# Written request
Find each line in the material below that contains the word "This", and copy every such line in full.

Word and element location data
# # # # #
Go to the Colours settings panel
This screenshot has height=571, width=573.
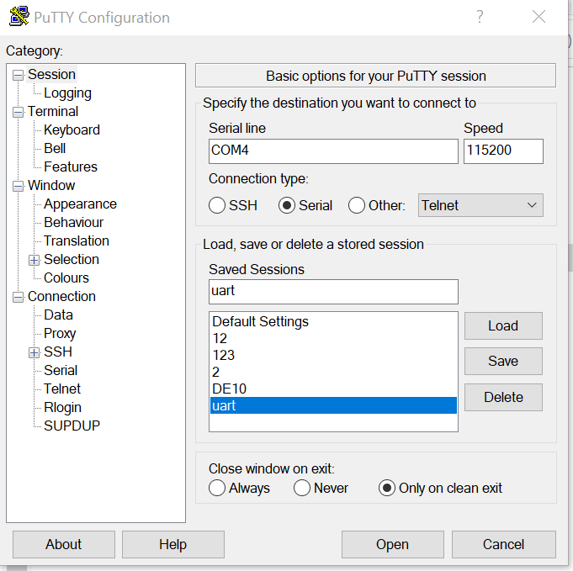pos(66,278)
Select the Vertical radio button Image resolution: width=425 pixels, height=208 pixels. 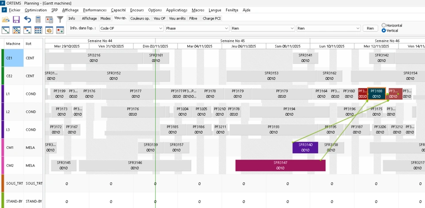pyautogui.click(x=384, y=30)
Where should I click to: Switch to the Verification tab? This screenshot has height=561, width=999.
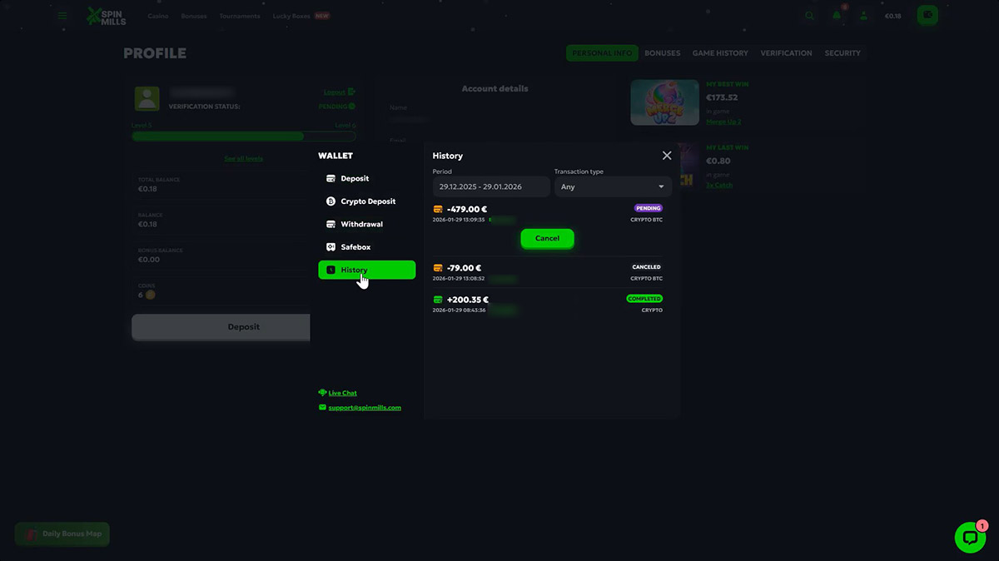coord(786,53)
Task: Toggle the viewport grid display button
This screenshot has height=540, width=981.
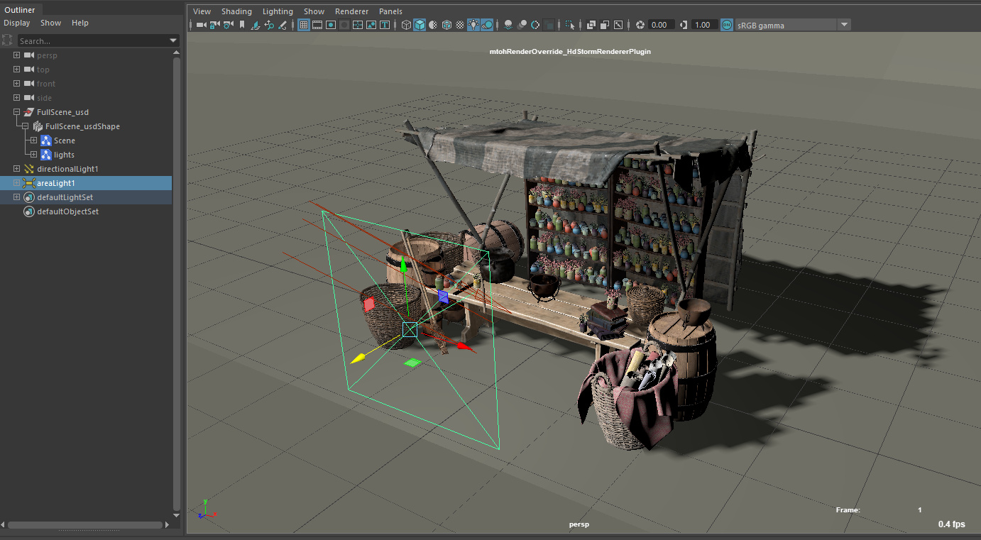Action: click(x=304, y=25)
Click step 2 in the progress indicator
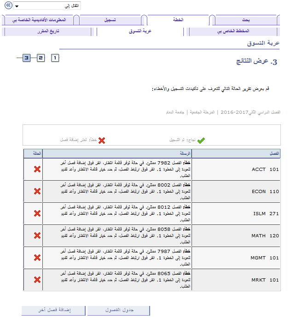Screen dimensions: 291x329 [x=41, y=58]
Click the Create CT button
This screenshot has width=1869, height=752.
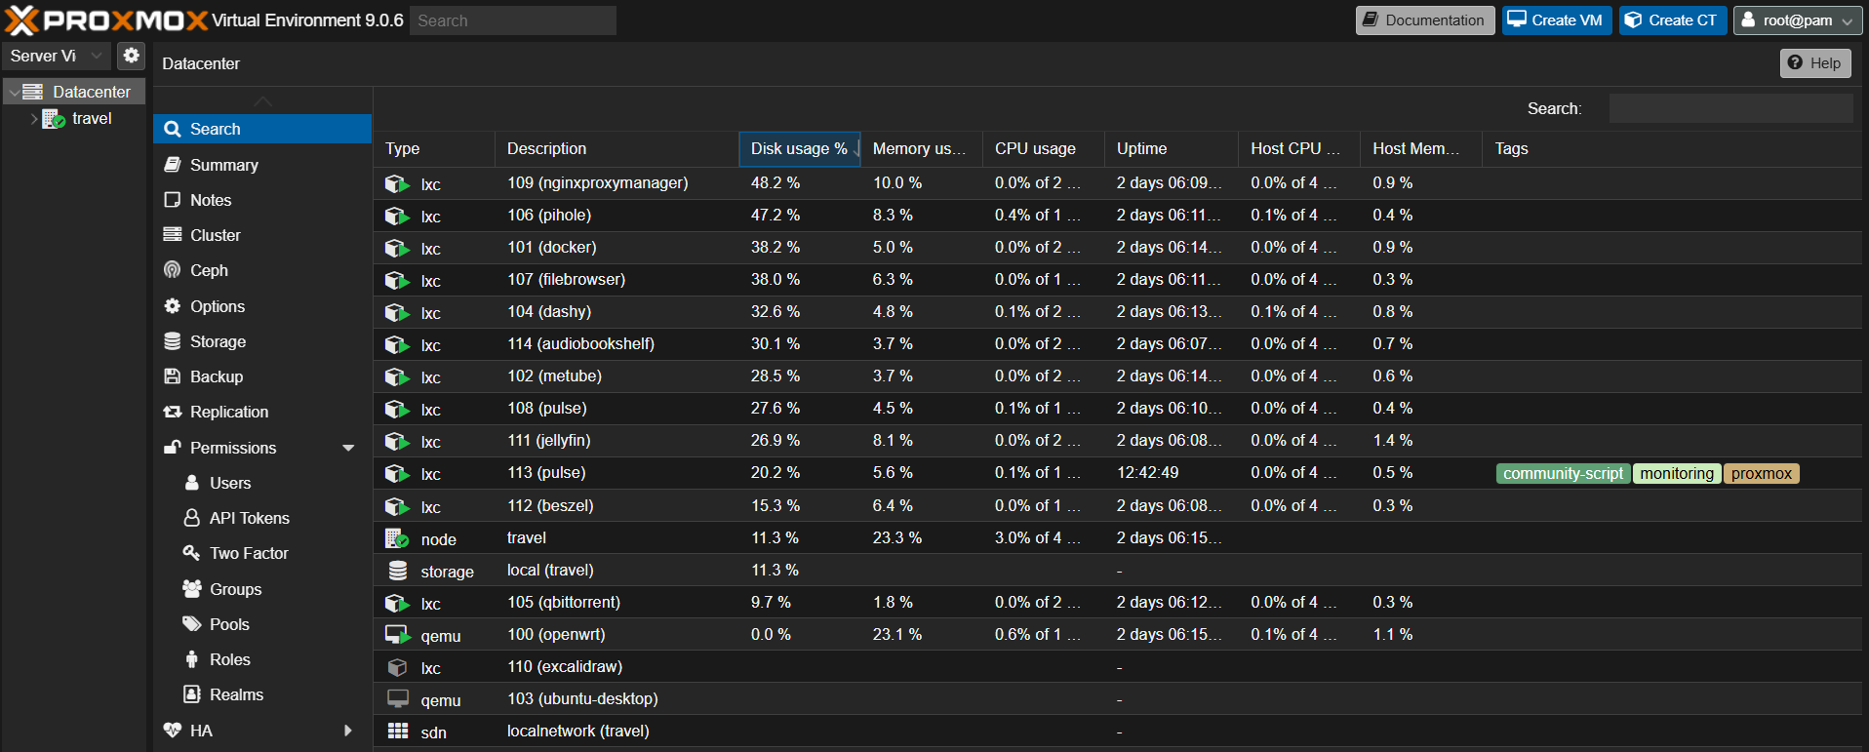(x=1672, y=20)
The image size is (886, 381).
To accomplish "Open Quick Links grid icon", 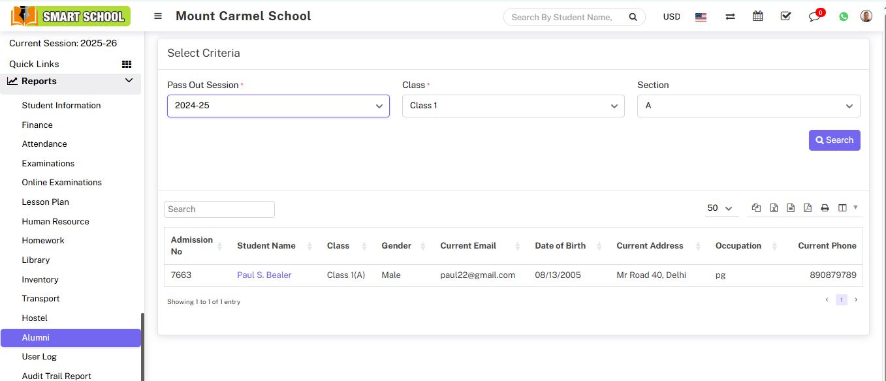I will (127, 64).
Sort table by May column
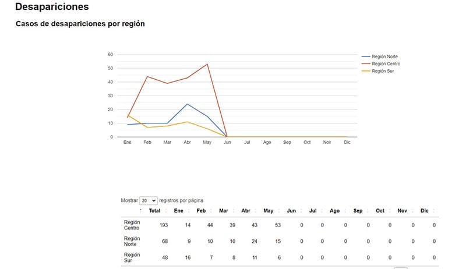Screen dimensions: 466x269 click(268, 211)
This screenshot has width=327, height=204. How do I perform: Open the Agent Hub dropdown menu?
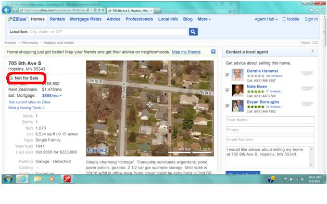(x=266, y=19)
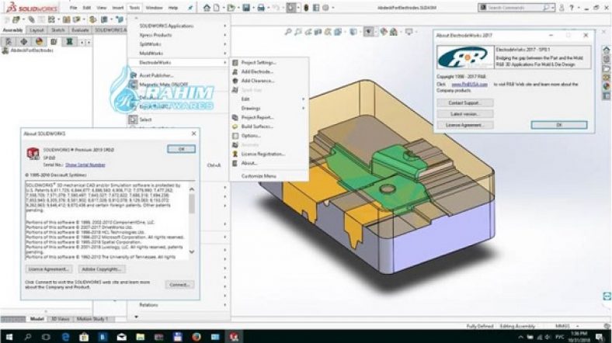Select Add Electrode in the ElectrodeWorks submenu
Image resolution: width=612 pixels, height=343 pixels.
pos(256,71)
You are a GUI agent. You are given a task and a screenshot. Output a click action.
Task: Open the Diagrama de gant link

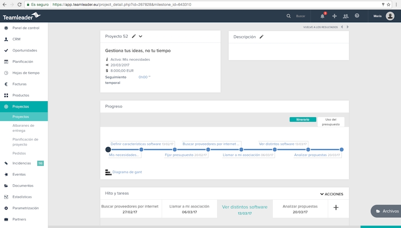[127, 172]
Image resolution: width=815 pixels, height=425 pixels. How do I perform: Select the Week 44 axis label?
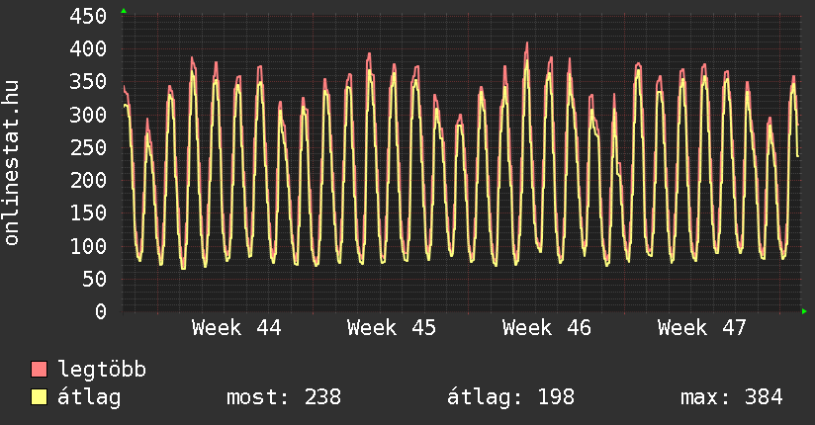tap(235, 327)
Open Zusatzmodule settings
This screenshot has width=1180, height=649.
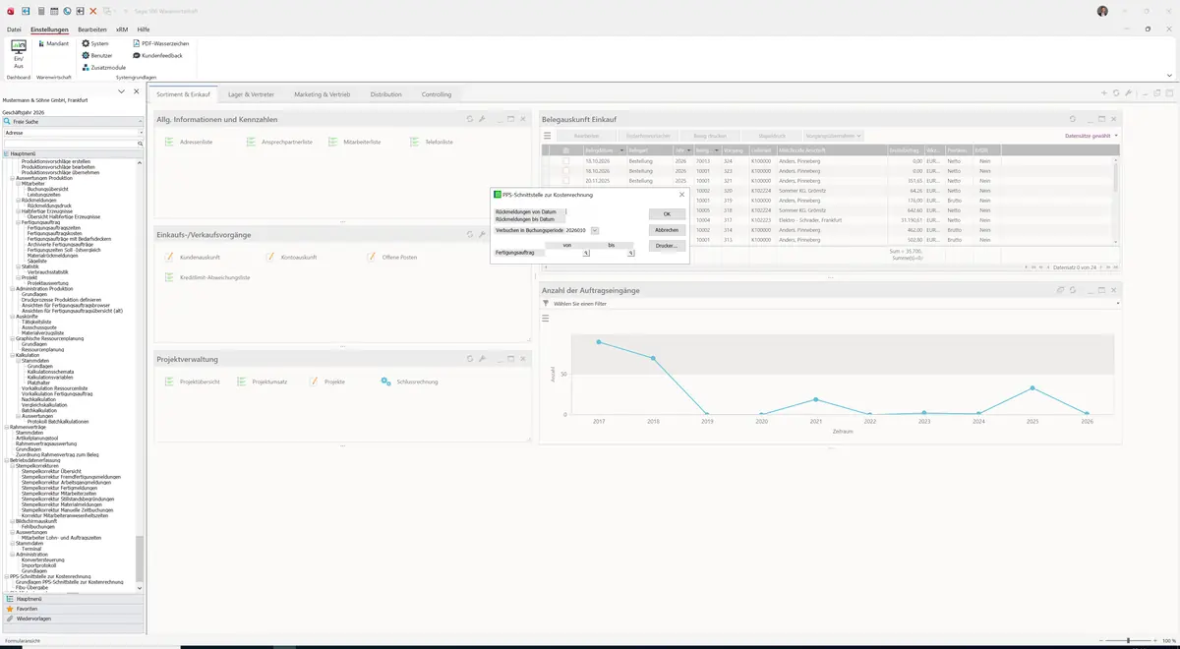(x=103, y=68)
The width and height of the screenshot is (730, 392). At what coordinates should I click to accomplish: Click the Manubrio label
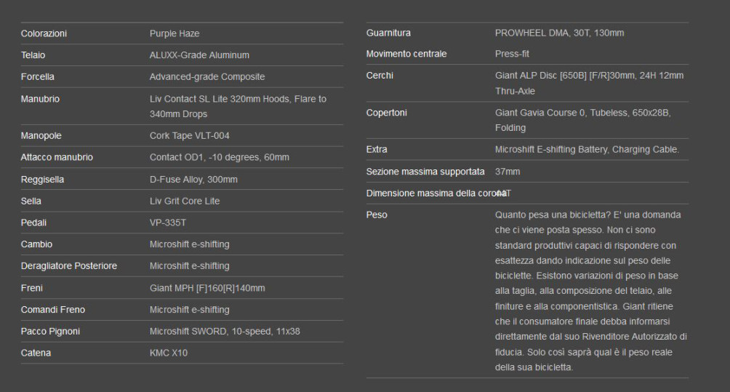pyautogui.click(x=40, y=99)
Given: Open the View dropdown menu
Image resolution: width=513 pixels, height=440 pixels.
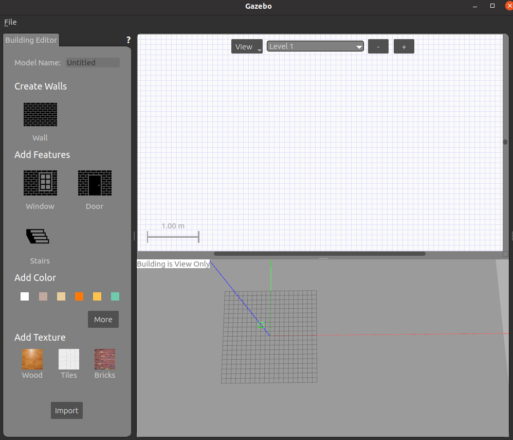Looking at the screenshot, I should click(x=247, y=47).
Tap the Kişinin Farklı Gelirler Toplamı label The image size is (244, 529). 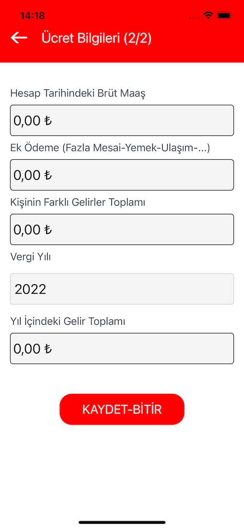click(x=78, y=202)
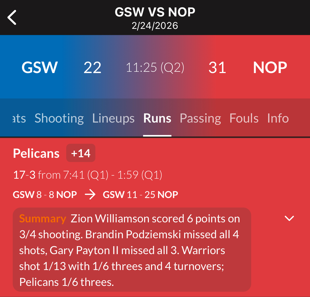Viewport: 310px width, 297px height.
Task: Click the Pelicans score of 31
Action: click(x=217, y=68)
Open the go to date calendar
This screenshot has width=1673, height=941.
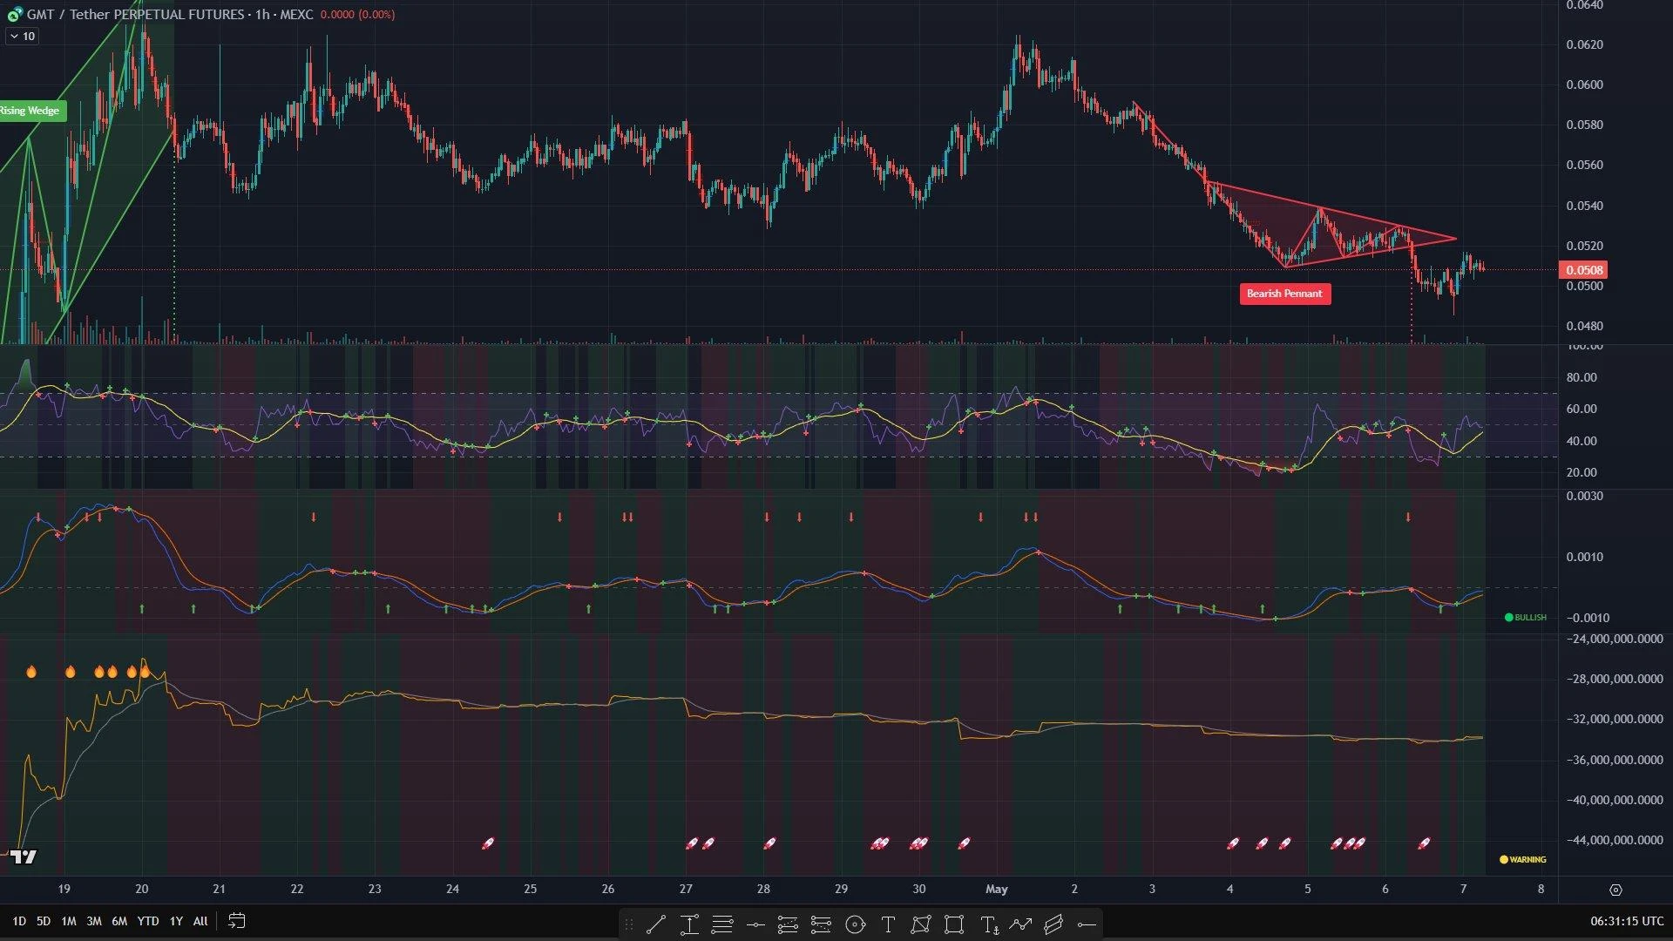[236, 921]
# # # # #
# Exercise response
This screenshot has height=571, width=573.
Where should I click to: Switch to the Verification tab? This screenshot has height=561, width=999.
This screenshot has height=540, width=981.
This screenshot has width=1869, height=752.
This screenshot has width=327, height=204. How do I perform: Open the Agent Hub dropdown menu?
This screenshot has width=1180, height=649.
This screenshot has width=1673, height=941.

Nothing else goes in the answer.